• EXERCISE DETAILS:
Repeat the records exactly. Leave out the pictures.

Collected data entries:
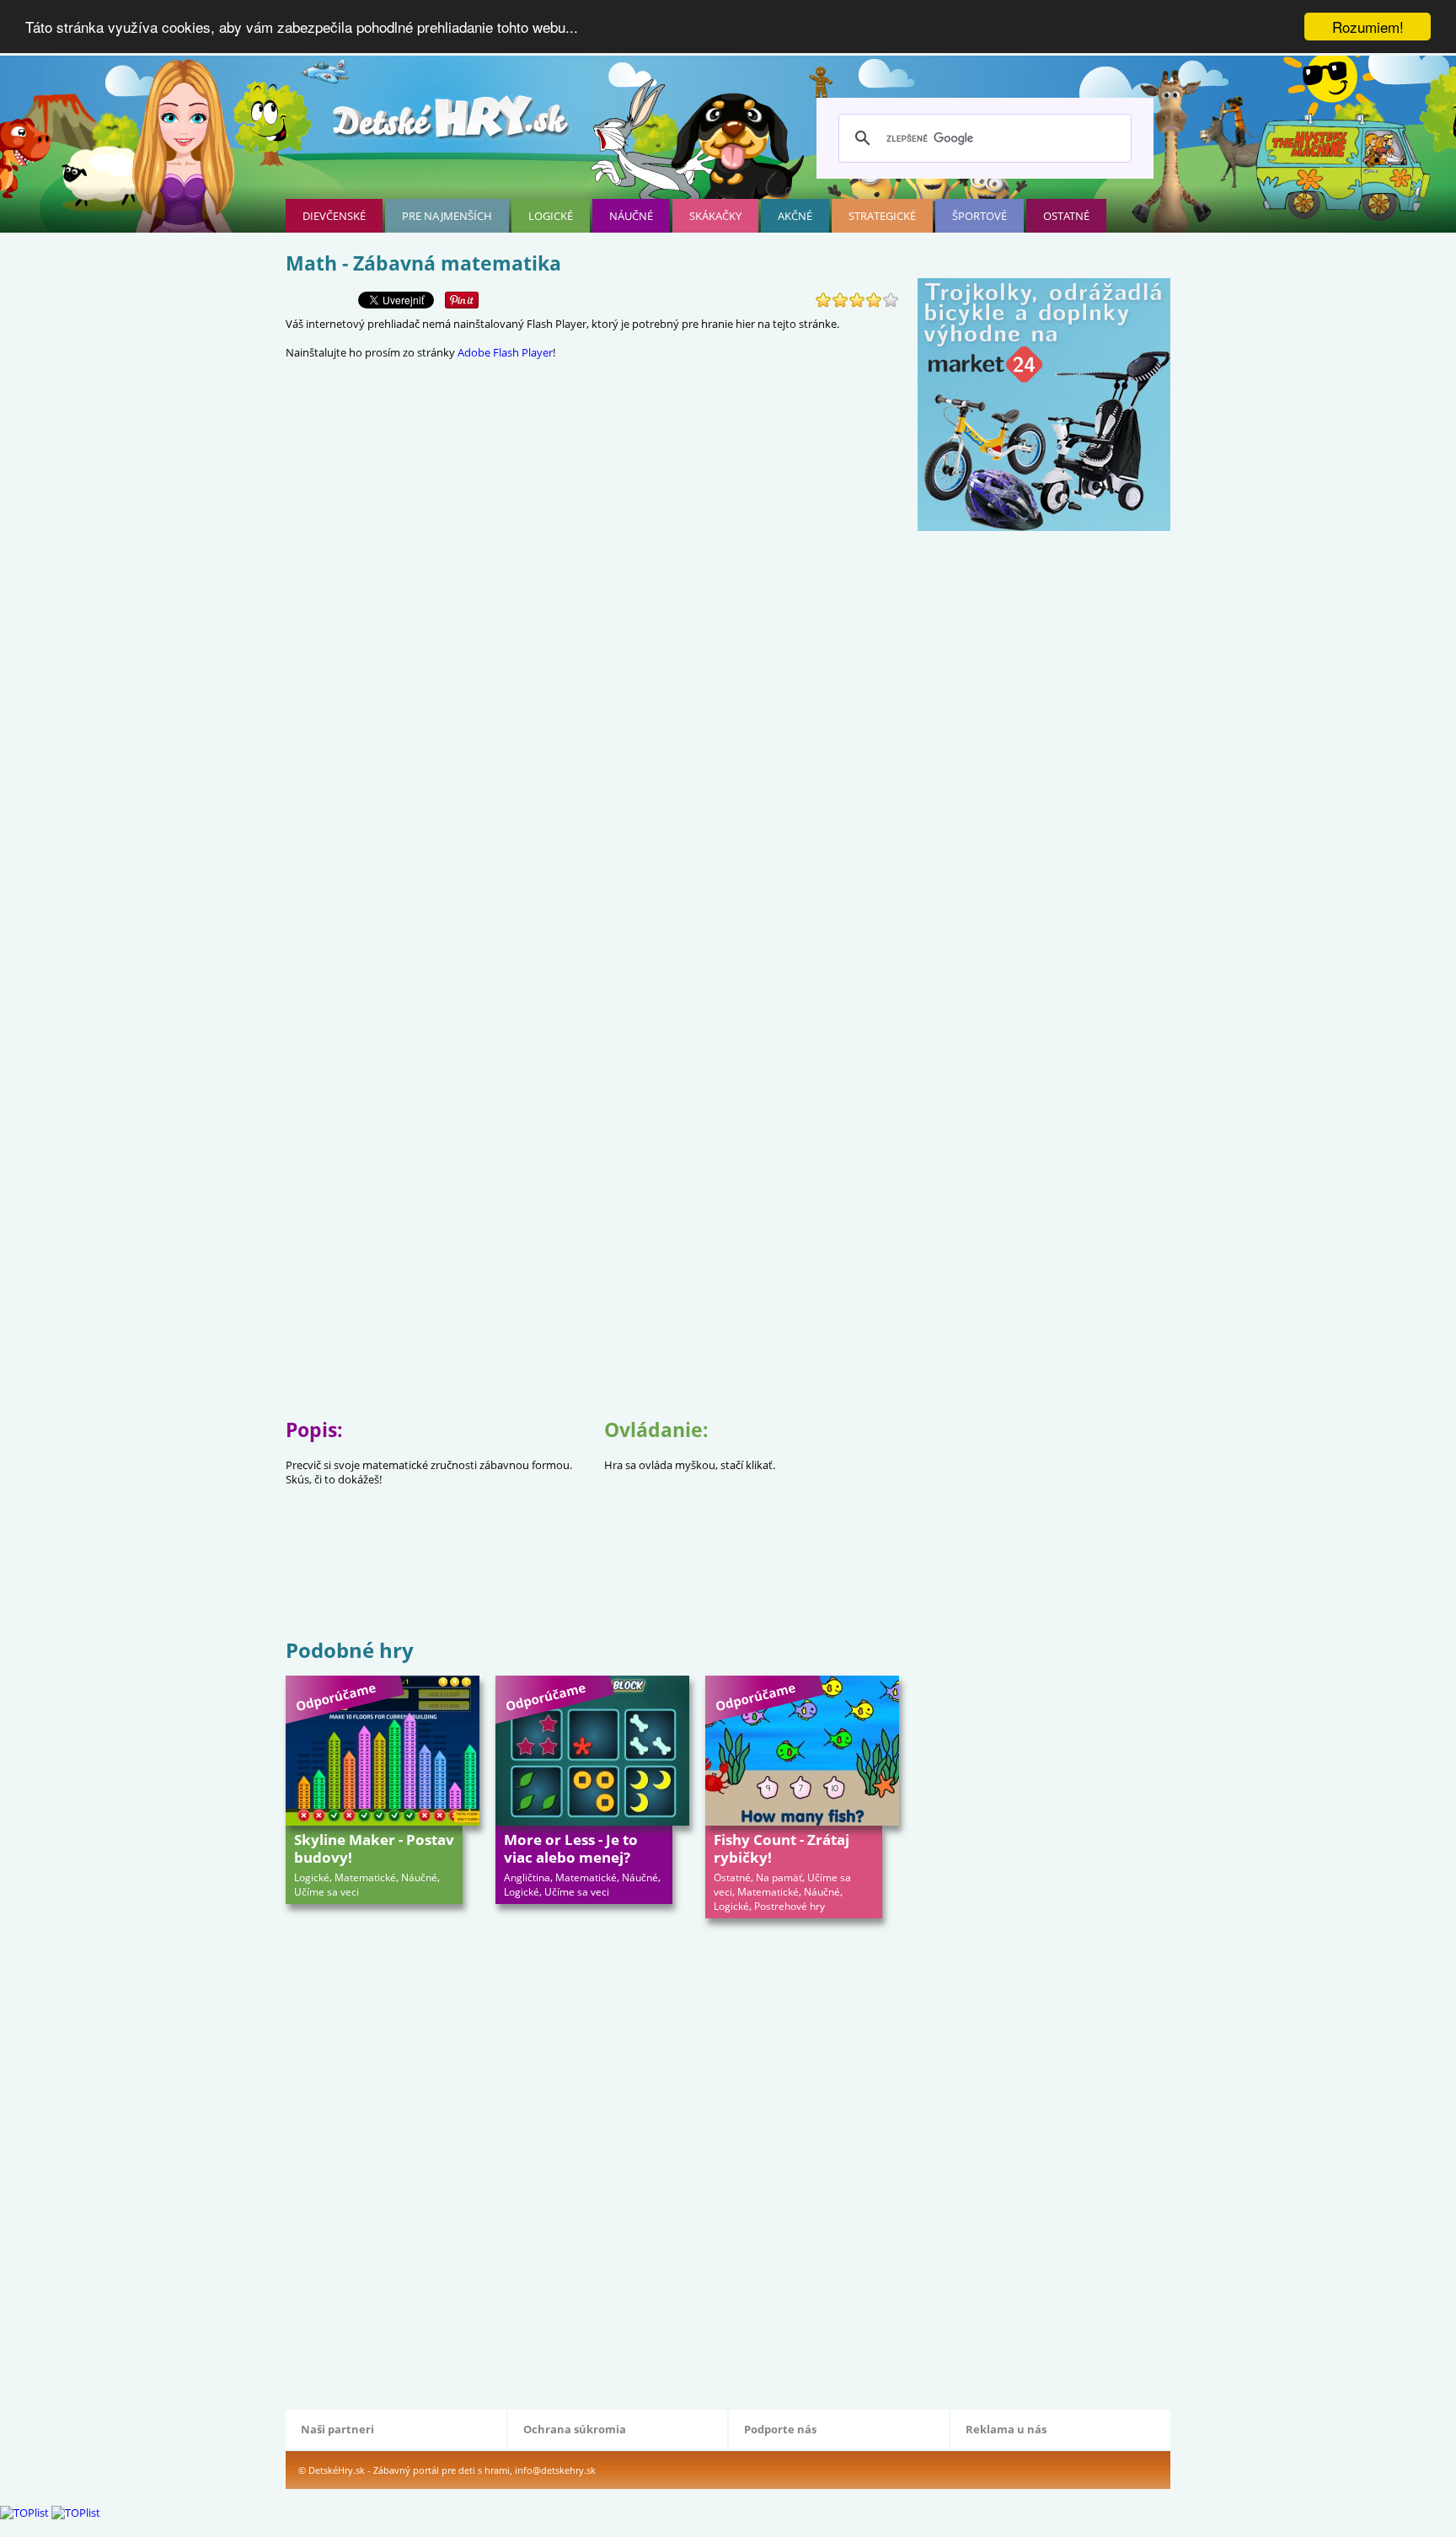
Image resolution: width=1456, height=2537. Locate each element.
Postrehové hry (789, 1906)
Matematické (365, 1877)
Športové (979, 215)
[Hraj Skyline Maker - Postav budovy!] (382, 1751)
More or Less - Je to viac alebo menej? (571, 1848)
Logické (550, 215)
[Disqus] (592, 2162)
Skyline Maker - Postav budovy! (374, 1848)
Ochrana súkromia (574, 2429)
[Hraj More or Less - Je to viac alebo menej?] (592, 1751)
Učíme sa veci (326, 1892)
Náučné (631, 215)
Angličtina (527, 1877)
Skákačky (715, 215)
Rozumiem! (1368, 26)
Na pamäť (779, 1877)
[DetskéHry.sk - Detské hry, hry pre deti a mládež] (452, 123)
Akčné (795, 215)
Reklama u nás (1006, 2429)
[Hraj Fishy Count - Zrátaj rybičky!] (802, 1751)
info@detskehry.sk (555, 2470)
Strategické (882, 215)
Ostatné (1066, 215)
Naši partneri (337, 2429)
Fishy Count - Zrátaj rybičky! (781, 1848)
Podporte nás (780, 2429)
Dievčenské (334, 215)
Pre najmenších (447, 215)
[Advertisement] (592, 1580)
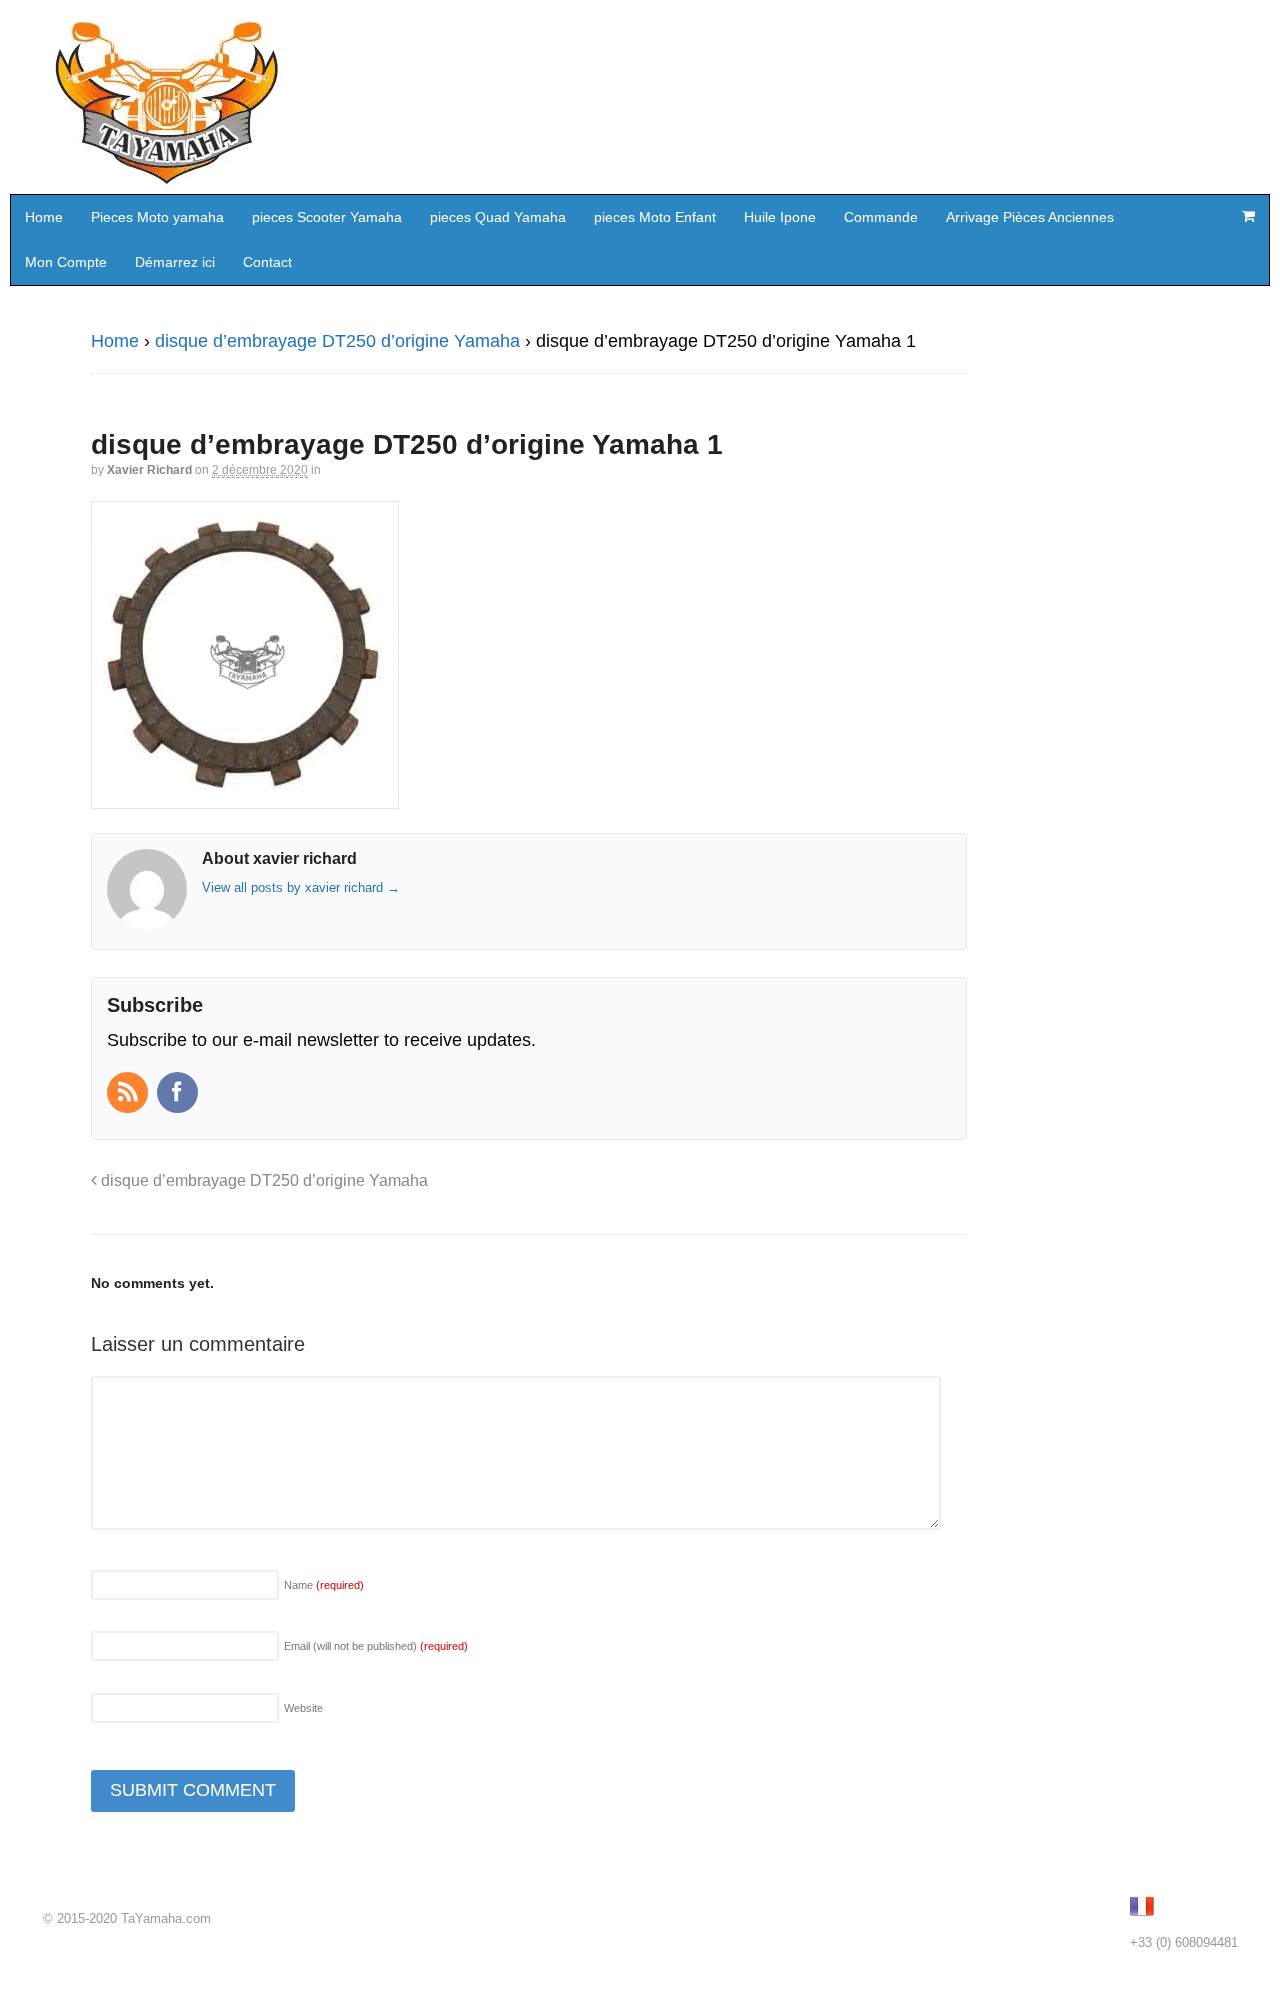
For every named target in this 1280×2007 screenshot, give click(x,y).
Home (44, 217)
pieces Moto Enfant (655, 217)
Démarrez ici (175, 262)
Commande (881, 217)
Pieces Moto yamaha (157, 217)
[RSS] (129, 1094)
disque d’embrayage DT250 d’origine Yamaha (337, 341)
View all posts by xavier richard (301, 887)
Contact (267, 262)
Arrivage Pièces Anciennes (1030, 217)
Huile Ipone (780, 217)
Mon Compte (66, 262)
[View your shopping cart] (1248, 216)
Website (303, 1708)
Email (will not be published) (376, 1646)
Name (324, 1585)
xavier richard (149, 470)
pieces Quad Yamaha (498, 217)
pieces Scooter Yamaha (327, 217)
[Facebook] (179, 1094)
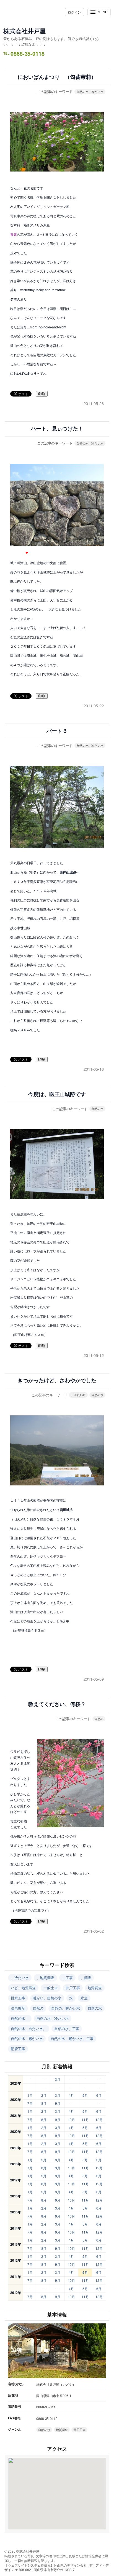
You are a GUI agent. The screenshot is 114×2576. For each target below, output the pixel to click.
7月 (30, 2103)
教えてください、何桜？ (57, 1704)
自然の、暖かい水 (65, 2008)
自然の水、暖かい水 (27, 2038)
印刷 (41, 394)
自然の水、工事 (66, 2028)
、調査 (86, 1977)
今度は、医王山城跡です (57, 1094)
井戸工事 (73, 1987)
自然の (98, 1719)
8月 (43, 2103)
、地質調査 (46, 1977)
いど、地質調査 (23, 1987)
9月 (57, 2103)
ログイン (74, 12)
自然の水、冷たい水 (89, 91)
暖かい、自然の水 (47, 1998)
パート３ (57, 731)
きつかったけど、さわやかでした (57, 1380)
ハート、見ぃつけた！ (57, 429)
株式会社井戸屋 (24, 30)
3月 (57, 2079)
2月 (43, 2095)
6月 (99, 2095)
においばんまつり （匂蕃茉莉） (57, 77)
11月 (85, 2119)
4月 (71, 2095)
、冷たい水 (78, 1395)
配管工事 (18, 2048)
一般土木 (50, 1987)
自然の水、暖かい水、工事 (72, 2038)
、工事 (67, 1977)
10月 (71, 2119)
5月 (85, 2095)
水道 (84, 1998)
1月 (30, 2095)
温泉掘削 (18, 2008)
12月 (99, 2119)
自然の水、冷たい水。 (28, 2028)
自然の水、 (20, 2018)
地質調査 (95, 1987)
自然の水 (97, 1108)
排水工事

• EXERCISE OUTPUT:
Image resolution: width=1456, height=2537. Locate each element.
Postrehové hry (789, 1906)
Matematické (365, 1877)
Športové (979, 215)
[Hraj Skyline Maker - Postav budovy!] (382, 1751)
More or Less - Je to viac alebo menej? (571, 1848)
Logické (550, 215)
[Disqus] (592, 2162)
Skyline Maker - Postav budovy! (374, 1848)
Ochrana súkromia (574, 2429)
[Hraj More or Less - Je to viac alebo menej?] (592, 1751)
Učíme sa veci (326, 1892)
Náučné (631, 215)
Angličtina (527, 1877)
Skákačky (715, 215)
Rozumiem! (1368, 26)
Na pamäť (779, 1877)
[DetskéHry.sk - Detské hry, hry pre deti a mládež] (452, 123)
Akčné (795, 215)
Reklama u nás (1006, 2429)
[Hraj Fishy Count - Zrátaj rybičky!] (802, 1751)
info@detskehry.sk (555, 2470)
Strategické (882, 215)
Ostatné (1066, 215)
Naši partneri (337, 2429)
Fishy Count - Zrátaj rybičky! (781, 1848)
Podporte nás (780, 2429)
Dievčenské (334, 215)
Pre najmenších (447, 215)
[Advertisement] (592, 1580)
For every named target in this 1280×2007 screenshot, give click(x,y).
Home (44, 217)
pieces Moto Enfant (655, 217)
Démarrez ici (175, 262)
Commande (881, 217)
Pieces Moto yamaha (157, 217)
[RSS] (129, 1094)
disque d’embrayage DT250 d’origine Yamaha (337, 341)
View all posts by xavier richard (301, 887)
Contact (267, 262)
Arrivage Pièces Anciennes (1030, 217)
Huile Ipone (780, 217)
Mon Compte (66, 262)
[View your shopping cart] (1248, 216)
Website (303, 1708)
Email (will not be published) (376, 1646)
Name (324, 1585)
xavier richard (149, 470)
pieces Quad Yamaha (498, 217)
pieces Scooter Yamaha (327, 217)
[Facebook] (179, 1094)
You are a GUI agent. The screenshot is 114×2576. For each target below, output the pixel to click.
7月 (30, 2103)
教えてください、何桜？ (57, 1704)
自然の、暖かい水 (65, 2008)
自然の水、暖かい水 (27, 2038)
印刷 (41, 394)
自然の水、工事 (66, 2028)
、調査 (86, 1977)
今度は、医王山城跡です (57, 1094)
井戸工事 (73, 1987)
自然の (98, 1719)
8月 (43, 2103)
、地質調査 (46, 1977)
いど、地質調査 (23, 1987)
9月 (57, 2103)
ログイン (74, 12)
自然の水、冷たい水 (89, 91)
暖かい、自然の水 (47, 1998)
パート３ (57, 731)
きつかったけど、さわやかでした (57, 1380)
ハート、見ぃつけた！ (57, 429)
株式会社井戸屋 (24, 30)
3月 (57, 2079)
2月 (43, 2095)
6月 (99, 2095)
においばんまつり （匂蕃茉莉） (57, 77)
11月 (85, 2119)
4月 (71, 2095)
、冷たい水 (78, 1395)
配管工事 (18, 2048)
一般土木 (50, 1987)
自然の水、暖かい水、工事 (72, 2038)
、工事 (67, 1977)
10月 (71, 2119)
5月 (85, 2095)
水道 (84, 1998)
1月 (30, 2095)
温泉掘削 (18, 2008)
12月 (99, 2119)
自然の水、冷たい水。 (28, 2028)
自然の水、 (20, 2018)
地質調査 (95, 1987)
自然の水 (97, 1108)
排水工事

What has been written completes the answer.